El viejo le mira desdeñoso. Lo de siempre: no saben de la vida.
—Los zagales, más o menos, lo hacen todos. Así se van entrenando.
El viejo percibe varios rostros incrédulos. «¡También es grande que para una vez que no invento, me miren como embustero!».
—Lo creerá usted o no —replica al preguntón—, pero yo me zumbé mi primera cabra a los doce años. Y si no lo cree…
—¿Cabra u oveja? —pretende puntualizar el profesor. Se oyen unas risitas. El viejo se amosca.
—¡Cabra! Son mejores, porque tienen los huesos de las ancas más salientes, ¿no se han fijado? A las ovejas se las agarra peor.
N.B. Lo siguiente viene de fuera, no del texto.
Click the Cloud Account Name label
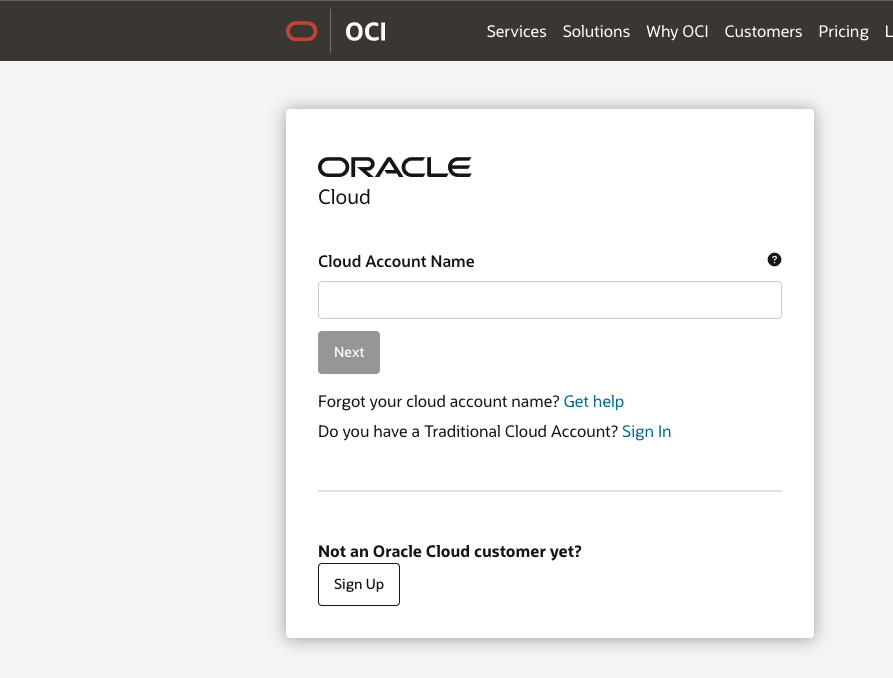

La mirada retadora del viejo impone silencio. Empiezan a discutir el hecho a su manera, hablando de sátiros, silenos, egipanes y otros casos de los libros. Mencionan otro caso semejante a Prometeo: el del gigante Ticio. Al rato plantean otro tema mucho más interesante para el viejo: el de un hombre-mujer, un tal Tiresias.
—¿Hombre-mujer? ¿Y cuál de los dos era de cintura para abajo?
La doctora, muy sabida en esas historias, explica que no era por mitad del cuerpo, sino alternando. Tiresias fue siete años mujer y luego volvió a ser hombre. Llegó a ser un adivino muy famoso, muy sabio.
—¡A ver! ¡Se las sabría todas!… Pero eso no es ser doble.
«Un doble —piensa sugestionado—, podría ser a la vez abuelo y abuela». La doctora, deseosa de ayudarle al verle caviloso, le explica que también los hubo con dos sexos a un tiempo, no por mitades.
Le dice incluso cómo los llamaban, pero ahora, ya en casa y acostado, no se acuerda.
El nombre es lo de menos; lo indudable es que los tiempos antiguos fueron mucho mejores, con sus dioses y con aquellos machi-hembras a la vez. «Así, aunque se hicieran viejos, podían seguir gozando, que a las mujeres no le importan los años; con espatarrarse, ¡listas!, ¡y si encima ya no se quedan preñadas…! La verdad es que tienen suerte, las condenadas», piensa el viejo mientras nota, aunque no muy violenta, otra acometida de la Rusca.
«Pero no somos nadie, con este dios de ahora —se le ocurre ya en la confusa orilla del sueño—. No nos da más que una vida, no acertó a darnos tetas a los hombres… Porque abajo bien provistos y arriba con tetas… ¡Los niños serían felices!».